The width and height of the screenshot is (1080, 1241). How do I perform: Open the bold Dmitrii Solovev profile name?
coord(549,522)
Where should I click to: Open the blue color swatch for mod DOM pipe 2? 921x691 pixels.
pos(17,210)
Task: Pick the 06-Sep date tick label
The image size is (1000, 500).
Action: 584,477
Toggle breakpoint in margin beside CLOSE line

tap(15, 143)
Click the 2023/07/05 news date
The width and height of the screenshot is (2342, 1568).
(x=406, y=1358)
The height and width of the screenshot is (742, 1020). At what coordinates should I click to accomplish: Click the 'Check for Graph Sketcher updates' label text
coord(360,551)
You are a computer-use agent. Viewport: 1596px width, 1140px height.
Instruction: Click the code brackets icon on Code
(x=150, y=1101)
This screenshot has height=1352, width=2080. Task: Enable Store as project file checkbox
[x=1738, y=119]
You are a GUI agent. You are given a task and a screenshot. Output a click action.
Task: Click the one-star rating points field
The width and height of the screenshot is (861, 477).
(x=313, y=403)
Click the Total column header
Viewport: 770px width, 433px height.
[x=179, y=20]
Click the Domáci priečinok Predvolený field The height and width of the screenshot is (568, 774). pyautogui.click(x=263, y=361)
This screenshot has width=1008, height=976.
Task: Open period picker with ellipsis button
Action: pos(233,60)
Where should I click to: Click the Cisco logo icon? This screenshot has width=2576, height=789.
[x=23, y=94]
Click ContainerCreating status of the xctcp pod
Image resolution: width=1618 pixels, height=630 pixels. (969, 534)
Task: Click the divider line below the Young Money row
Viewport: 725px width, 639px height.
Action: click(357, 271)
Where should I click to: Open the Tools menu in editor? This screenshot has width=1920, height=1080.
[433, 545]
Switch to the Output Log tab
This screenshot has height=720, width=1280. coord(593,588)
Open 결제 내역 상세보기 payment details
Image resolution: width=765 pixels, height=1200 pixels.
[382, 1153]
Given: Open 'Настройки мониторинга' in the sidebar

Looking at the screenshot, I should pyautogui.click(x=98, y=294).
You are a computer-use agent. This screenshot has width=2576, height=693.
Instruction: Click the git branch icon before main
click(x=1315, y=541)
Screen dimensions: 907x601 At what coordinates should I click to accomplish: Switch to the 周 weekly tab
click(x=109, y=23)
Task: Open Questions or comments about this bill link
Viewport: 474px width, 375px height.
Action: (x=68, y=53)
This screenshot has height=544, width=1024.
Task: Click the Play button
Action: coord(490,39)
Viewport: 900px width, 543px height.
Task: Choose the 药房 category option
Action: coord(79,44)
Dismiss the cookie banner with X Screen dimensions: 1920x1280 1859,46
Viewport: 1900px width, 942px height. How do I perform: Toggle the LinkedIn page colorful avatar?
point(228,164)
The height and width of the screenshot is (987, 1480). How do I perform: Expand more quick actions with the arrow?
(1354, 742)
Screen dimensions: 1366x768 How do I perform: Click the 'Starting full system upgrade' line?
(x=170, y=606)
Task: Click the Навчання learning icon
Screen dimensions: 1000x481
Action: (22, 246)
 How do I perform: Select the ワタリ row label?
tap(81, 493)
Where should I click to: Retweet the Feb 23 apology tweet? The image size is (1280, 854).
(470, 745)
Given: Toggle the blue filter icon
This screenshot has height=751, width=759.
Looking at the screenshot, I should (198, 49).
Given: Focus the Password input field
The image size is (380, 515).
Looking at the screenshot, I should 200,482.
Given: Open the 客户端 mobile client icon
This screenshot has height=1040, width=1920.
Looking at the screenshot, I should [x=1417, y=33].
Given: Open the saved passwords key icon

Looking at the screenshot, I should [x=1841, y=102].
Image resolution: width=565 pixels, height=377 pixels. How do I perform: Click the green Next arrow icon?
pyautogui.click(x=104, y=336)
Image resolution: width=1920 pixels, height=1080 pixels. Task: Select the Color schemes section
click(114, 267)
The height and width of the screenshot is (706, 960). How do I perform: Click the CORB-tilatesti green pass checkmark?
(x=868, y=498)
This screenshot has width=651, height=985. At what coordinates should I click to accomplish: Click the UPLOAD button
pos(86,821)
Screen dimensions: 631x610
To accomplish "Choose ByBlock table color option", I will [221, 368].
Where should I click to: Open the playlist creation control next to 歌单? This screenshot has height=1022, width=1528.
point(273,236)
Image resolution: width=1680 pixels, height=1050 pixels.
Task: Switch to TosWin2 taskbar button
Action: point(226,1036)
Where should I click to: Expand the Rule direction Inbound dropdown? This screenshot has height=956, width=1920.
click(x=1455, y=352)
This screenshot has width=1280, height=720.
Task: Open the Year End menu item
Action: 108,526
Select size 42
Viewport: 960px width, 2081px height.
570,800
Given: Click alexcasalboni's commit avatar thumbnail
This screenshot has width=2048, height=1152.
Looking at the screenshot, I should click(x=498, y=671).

▸ Written problem
Set down verbatim the stretch from the start of the records through the line containing "[x=1738, y=119]".

▸ Result of this task
The width and height of the screenshot is (1080, 1241). How do I perform: Open the bold Dmitrii Solovev profile name?
coord(549,522)
Where should I click to: Open the blue color swatch for mod DOM pipe 2? 921x691 pixels.
pos(17,210)
Task: Pick the 06-Sep date tick label
The image size is (1000, 500).
Action: 584,477
Toggle breakpoint in margin beside CLOSE line

tap(15, 143)
Click the 2023/07/05 news date
The width and height of the screenshot is (2342, 1568).
(x=406, y=1358)
The height and width of the screenshot is (742, 1020). At what coordinates should I click to accomplish: Click the 'Check for Graph Sketcher updates' label text
coord(360,551)
You are a computer-use agent. Viewport: 1596px width, 1140px height.
Instruction: Click the code brackets icon on Code
(x=150, y=1101)
This screenshot has height=1352, width=2080. Task: Enable Store as project file checkbox
[x=1738, y=119]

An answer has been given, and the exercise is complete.